◆ Exercise
Copy out all the data, word for word.

** Opening Recorded information block **

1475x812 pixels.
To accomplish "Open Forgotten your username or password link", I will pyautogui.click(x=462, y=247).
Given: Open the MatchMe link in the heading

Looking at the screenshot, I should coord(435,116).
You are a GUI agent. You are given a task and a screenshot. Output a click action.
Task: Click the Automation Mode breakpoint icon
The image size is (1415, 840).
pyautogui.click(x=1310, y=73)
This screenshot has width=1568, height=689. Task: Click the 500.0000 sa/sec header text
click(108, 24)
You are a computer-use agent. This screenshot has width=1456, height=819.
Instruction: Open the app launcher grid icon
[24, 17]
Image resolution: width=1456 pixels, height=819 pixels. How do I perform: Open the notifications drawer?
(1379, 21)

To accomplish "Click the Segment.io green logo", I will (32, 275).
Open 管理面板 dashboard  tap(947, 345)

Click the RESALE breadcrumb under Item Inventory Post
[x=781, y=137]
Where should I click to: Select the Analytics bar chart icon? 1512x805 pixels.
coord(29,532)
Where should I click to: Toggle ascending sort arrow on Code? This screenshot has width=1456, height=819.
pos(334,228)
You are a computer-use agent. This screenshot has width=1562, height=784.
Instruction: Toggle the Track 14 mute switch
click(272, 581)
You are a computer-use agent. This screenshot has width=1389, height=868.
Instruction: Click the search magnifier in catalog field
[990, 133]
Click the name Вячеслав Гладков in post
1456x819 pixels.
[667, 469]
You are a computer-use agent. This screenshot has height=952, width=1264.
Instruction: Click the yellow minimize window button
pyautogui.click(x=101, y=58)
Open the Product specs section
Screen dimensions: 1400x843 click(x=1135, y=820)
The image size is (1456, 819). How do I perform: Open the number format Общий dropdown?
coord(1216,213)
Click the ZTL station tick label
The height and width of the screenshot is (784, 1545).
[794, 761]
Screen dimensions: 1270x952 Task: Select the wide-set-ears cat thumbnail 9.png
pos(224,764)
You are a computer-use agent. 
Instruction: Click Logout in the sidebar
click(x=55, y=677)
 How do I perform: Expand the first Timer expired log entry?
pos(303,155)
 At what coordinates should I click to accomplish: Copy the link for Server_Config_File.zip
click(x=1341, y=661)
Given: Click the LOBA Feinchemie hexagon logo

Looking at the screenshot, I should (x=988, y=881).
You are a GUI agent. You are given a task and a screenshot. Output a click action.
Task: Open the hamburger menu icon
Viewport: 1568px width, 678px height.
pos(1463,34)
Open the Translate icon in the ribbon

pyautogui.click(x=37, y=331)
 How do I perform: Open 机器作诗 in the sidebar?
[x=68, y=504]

** Closing Recorded information block **

◆ Exercise output
1475x812 pixels.
To accomplish "Open Forgotten your username or password link", I will pyautogui.click(x=462, y=247).
Given: Open the MatchMe link in the heading

Looking at the screenshot, I should coord(435,116).
You are a GUI agent. You are given a task and a screenshot. Output a click action.
Task: Click the Automation Mode breakpoint icon
The image size is (1415, 840).
pyautogui.click(x=1310, y=73)
This screenshot has width=1568, height=689. Task: Click the 500.0000 sa/sec header text
click(108, 24)
You are a computer-use agent. This screenshot has width=1456, height=819.
Instruction: Open the app launcher grid icon
[24, 17]
Image resolution: width=1456 pixels, height=819 pixels. How do I perform: Open the notifications drawer?
(1379, 21)

To accomplish "Click the Segment.io green logo", I will (32, 275).
Open 管理面板 dashboard  tap(947, 345)

Click the RESALE breadcrumb under Item Inventory Post
[x=781, y=137]
Where should I click to: Select the Analytics bar chart icon? 1512x805 pixels.
coord(29,532)
Where should I click to: Toggle ascending sort arrow on Code? This screenshot has width=1456, height=819.
pos(334,228)
You are a computer-use agent. This screenshot has width=1562, height=784.
Instruction: Toggle the Track 14 mute switch
click(272, 581)
You are a computer-use agent. This screenshot has width=1389, height=868.
Instruction: Click the search magnifier in catalog field
[990, 133]
Click the name Вячеслав Гладков in post
1456x819 pixels.
[667, 469]
You are a computer-use agent. This screenshot has height=952, width=1264.
Instruction: Click the yellow minimize window button
pyautogui.click(x=101, y=58)
Open the Product specs section
Screen dimensions: 1400x843 click(x=1135, y=820)
The image size is (1456, 819). How do I perform: Open the number format Общий dropdown?
coord(1216,213)
Click the ZTL station tick label
The height and width of the screenshot is (784, 1545).
[794, 761]
Screen dimensions: 1270x952 Task: Select the wide-set-ears cat thumbnail 9.png
pos(224,764)
You are a computer-use agent. 
Instruction: Click Logout in the sidebar
click(x=55, y=677)
 How do I perform: Expand the first Timer expired log entry?
pos(303,155)
 At what coordinates should I click to accomplish: Copy the link for Server_Config_File.zip
click(x=1341, y=661)
Given: Click the LOBA Feinchemie hexagon logo

Looking at the screenshot, I should (x=988, y=881).
You are a GUI agent. You are given a task and a screenshot. Output a click action.
Task: Open the hamburger menu icon
Viewport: 1568px width, 678px height.
pos(1463,34)
Open the Translate icon in the ribbon

pyautogui.click(x=37, y=331)
 How do I perform: Open 机器作诗 in the sidebar?
[x=68, y=504]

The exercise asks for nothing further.